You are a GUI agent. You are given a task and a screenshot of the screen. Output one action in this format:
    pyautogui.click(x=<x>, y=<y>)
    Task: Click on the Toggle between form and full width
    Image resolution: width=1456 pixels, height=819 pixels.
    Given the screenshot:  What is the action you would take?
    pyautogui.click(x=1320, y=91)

**The problem**: Change every "Toggle" in the records to "Switch" and reproduce them with everything else untouched.

**Reply to the task**:
You are a GUI agent. You are given a task and a screenshot of the screen. Output one action in this format:
    pyautogui.click(x=<x>, y=<y>)
    Task: Click on the Switch between form and full width
    Image resolution: width=1456 pixels, height=819 pixels.
    Given the screenshot:  What is the action you would take?
    pyautogui.click(x=1320, y=91)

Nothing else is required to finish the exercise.